Start of GIVEN PASSAGE
The association between diabetes and cancer may be explained in part by the shared risk factors associated with the two diseases such as aging, obesity, physical inactivity, and socioeconomic status and the metabolic abnormalities related to diabetes such as hyperglycemia and hyperinsulinemia [1]. Significant evidence exists linking diabetes with breast, colon, liver, and pancreatic cancers [25]. In contrast, the link between diabetes and bladder cancer is more controversial [610]. Metformin and pioglitazone are two commonly prescribed oral hypoglycemic agents for patients with diabetes. Recent evidence suggests that these drugs may affect the occurrence of a bladder cancer.

In the absence of contraindications, metformin alone or in combination with other drugs is considered the first-choice oral treatment of type 2 diabetes [11]. Metformin inhibits the proliferation of various types of cancer cells [12, 13] and enhances the efficiency of chemotherapy through tumor necrosis factor- (TNF-) related apoptosis-inducing ligand- (TRAIL-) induced apoptosis in human bladder cancer cells [14]. Metformin has been shown to suppress bladder cancer cell proliferation and potentiate cancer cell apoptosis via the mechanistic target of rapamycin (mTOR) pathway [14, 15]. In contrast to these studies, several meta-analyses did not show an association between metformin use and protection against bladder cancer risk [1618]. These results suggest that metformin is less effective in preventing bladder cancer compared to other types of cancers.
End of GIVEN PASSAGE
Start of PROVIDED INFORMATION
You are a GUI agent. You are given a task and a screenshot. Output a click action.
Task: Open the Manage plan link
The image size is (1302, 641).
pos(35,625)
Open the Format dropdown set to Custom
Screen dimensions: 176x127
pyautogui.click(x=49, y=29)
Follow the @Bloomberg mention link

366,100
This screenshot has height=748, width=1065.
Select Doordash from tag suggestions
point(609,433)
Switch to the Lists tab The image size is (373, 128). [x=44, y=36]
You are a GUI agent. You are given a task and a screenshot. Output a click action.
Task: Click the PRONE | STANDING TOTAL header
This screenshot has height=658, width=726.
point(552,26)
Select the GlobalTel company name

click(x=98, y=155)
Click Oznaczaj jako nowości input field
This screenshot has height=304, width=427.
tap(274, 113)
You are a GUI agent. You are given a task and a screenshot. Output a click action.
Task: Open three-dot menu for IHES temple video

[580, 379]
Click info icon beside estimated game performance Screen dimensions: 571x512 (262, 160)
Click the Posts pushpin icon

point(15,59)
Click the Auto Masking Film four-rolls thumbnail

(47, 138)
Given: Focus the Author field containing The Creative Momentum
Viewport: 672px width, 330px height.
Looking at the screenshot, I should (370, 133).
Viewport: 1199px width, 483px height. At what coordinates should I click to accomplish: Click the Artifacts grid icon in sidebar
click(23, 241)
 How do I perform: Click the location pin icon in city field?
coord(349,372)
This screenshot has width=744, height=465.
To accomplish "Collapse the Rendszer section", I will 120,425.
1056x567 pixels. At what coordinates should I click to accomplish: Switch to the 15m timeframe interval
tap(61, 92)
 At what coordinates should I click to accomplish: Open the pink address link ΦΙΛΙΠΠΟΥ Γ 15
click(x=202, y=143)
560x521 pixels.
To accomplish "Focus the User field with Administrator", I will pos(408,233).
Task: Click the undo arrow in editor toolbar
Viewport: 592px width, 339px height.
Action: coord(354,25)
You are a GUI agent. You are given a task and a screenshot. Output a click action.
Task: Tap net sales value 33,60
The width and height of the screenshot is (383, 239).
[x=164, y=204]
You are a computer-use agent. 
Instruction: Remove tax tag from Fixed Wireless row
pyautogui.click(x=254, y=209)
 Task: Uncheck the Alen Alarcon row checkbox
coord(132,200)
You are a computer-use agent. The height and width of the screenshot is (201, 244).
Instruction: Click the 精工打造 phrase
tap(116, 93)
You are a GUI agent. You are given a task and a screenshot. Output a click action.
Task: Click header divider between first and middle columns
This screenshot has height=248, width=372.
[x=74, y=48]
End of PROVIDED INFORMATION
TASK BRIEF: Can you copy the passage on diabetes and bladder cancer word for word, between "In the absence" and "types of cancers.", inclusive?

SOLUTION TO THIS PROBLEM:
In the absence of contraindications, metformin alone or in combination with other drugs is considered the first-choice oral treatment of type 2 diabetes [11]. Metformin inhibits the proliferation of various types of cancer cells [12, 13] and enhances the efficiency of chemotherapy through tumor necrosis factor- (TNF-) related apoptosis-inducing ligand- (TRAIL-) induced apoptosis in human bladder cancer cells [14]. Metformin has been shown to suppress bladder cancer cell proliferation and potentiate cancer cell apoptosis via the mechanistic target of rapamycin (mTOR) pathway [14, 15]. In contrast to these studies, several meta-analyses did not show an association between metformin use and protection against bladder cancer risk [1618]. These results suggest that metformin is less effective in preventing bladder cancer compared to other types of cancers.